- What is being asked: Look through the listing below for the line with "Where should I" and the line with "This screenshot has height=567, width=1200.". Copy both, along with every line between them, exactly and with no pictures.

- Exercise data:
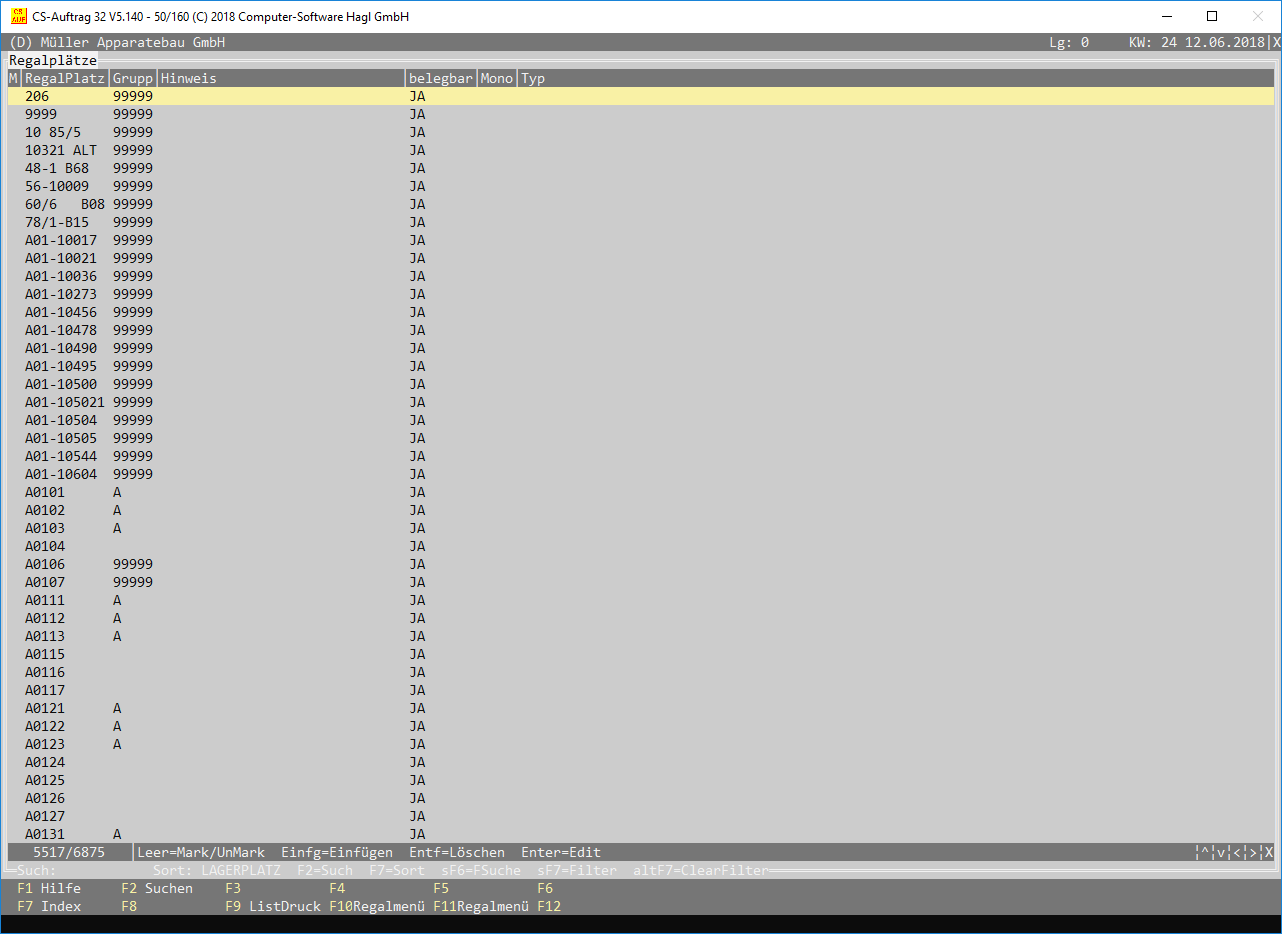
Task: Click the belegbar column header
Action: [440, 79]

* * *

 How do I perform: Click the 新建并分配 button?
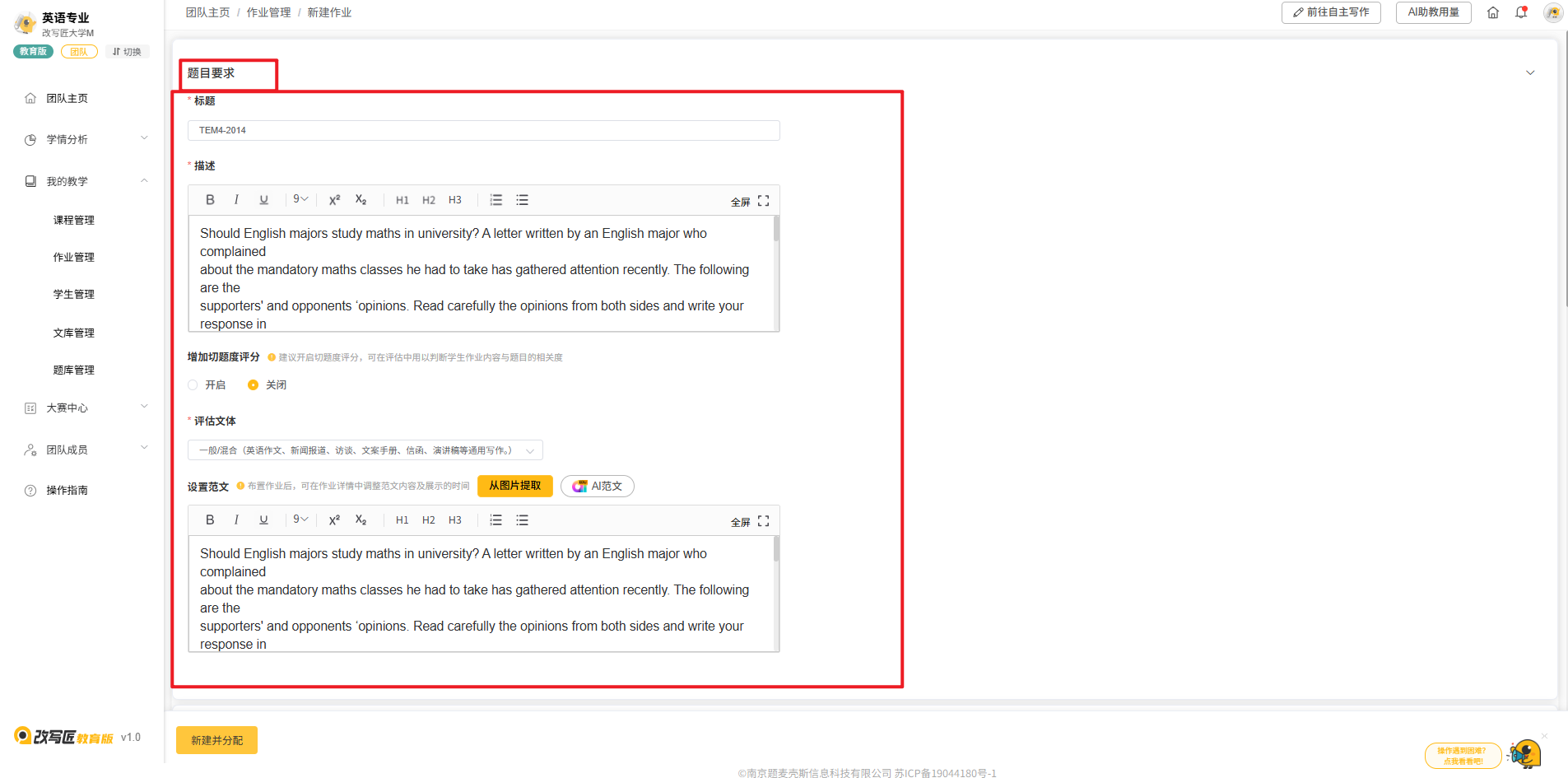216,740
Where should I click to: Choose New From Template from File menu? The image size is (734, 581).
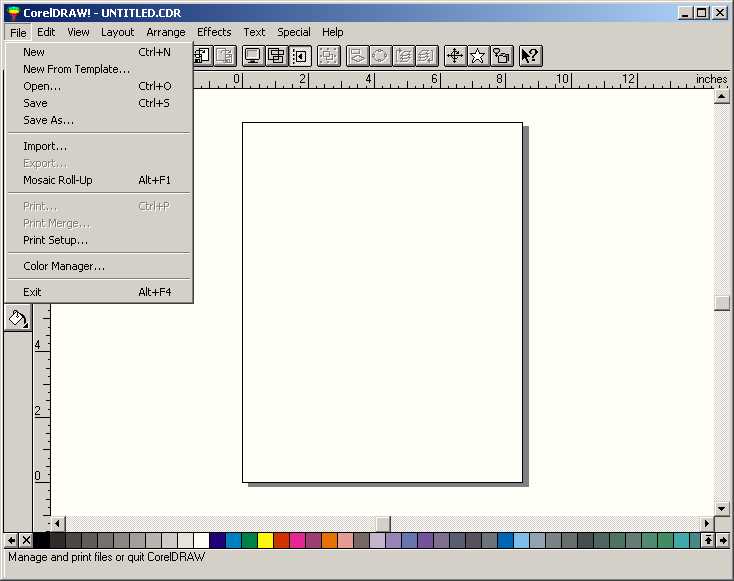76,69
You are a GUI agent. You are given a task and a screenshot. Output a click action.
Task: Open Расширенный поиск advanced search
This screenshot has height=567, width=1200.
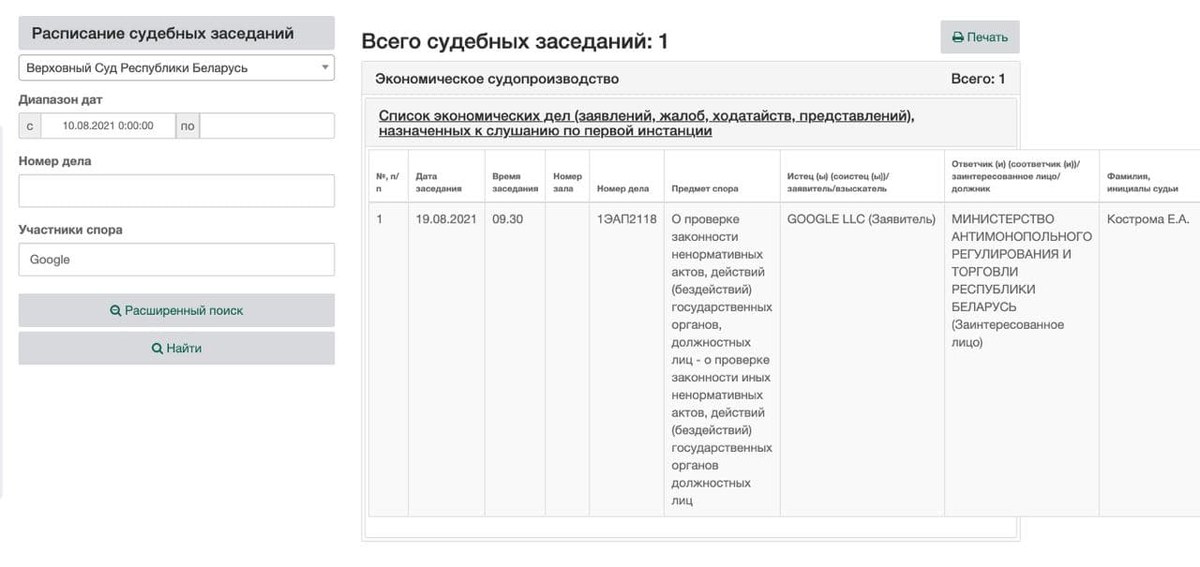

--

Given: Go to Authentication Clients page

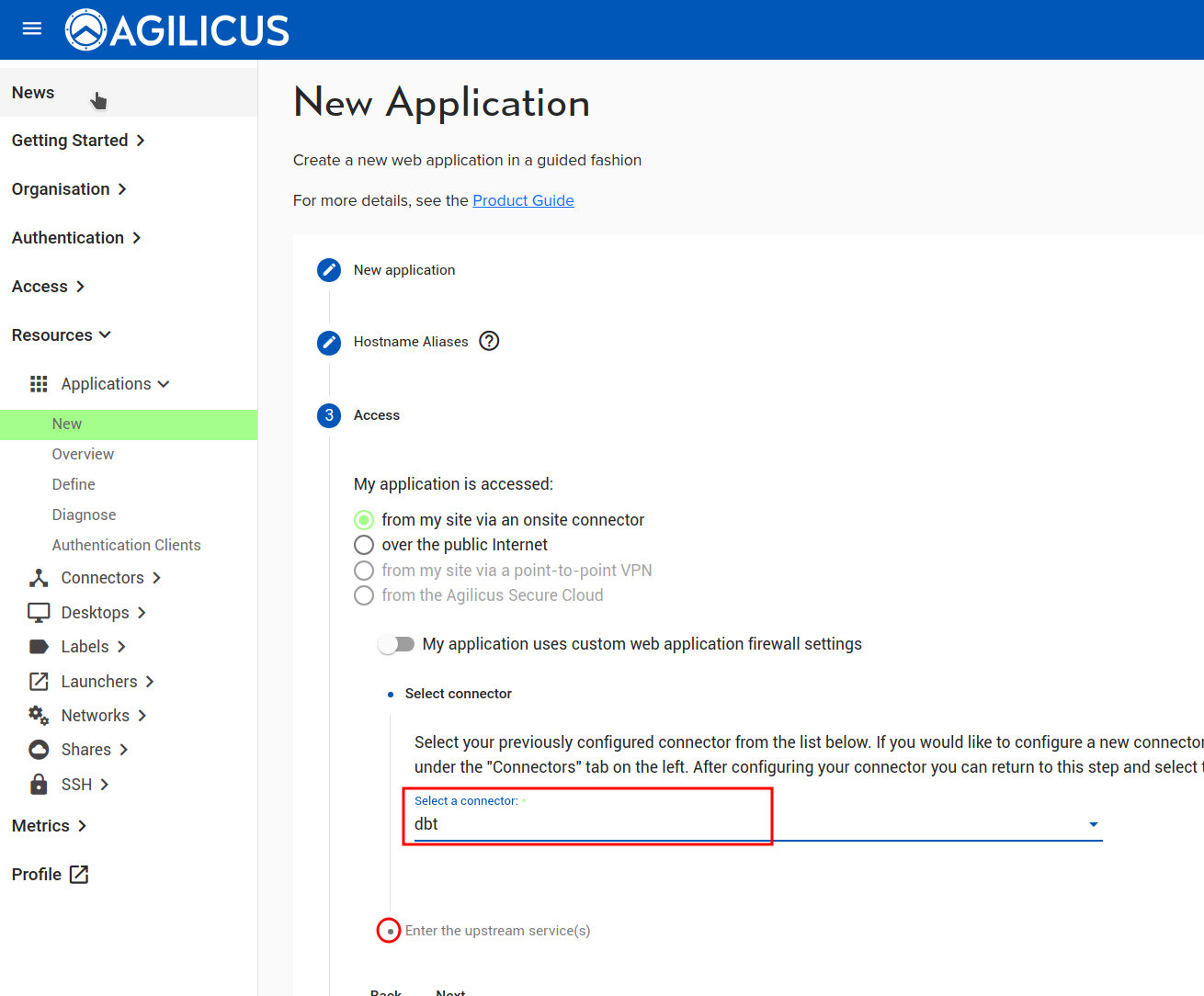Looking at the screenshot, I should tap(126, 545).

- Answer for this exercise:
Where should I click to: Choose New From Template from File menu? The image size is (734, 581).
76,69
You are a GUI agent. You are given a task and a screenshot. Output a click action.
Task: Open Расширенный поиск advanced search
This screenshot has height=567, width=1200.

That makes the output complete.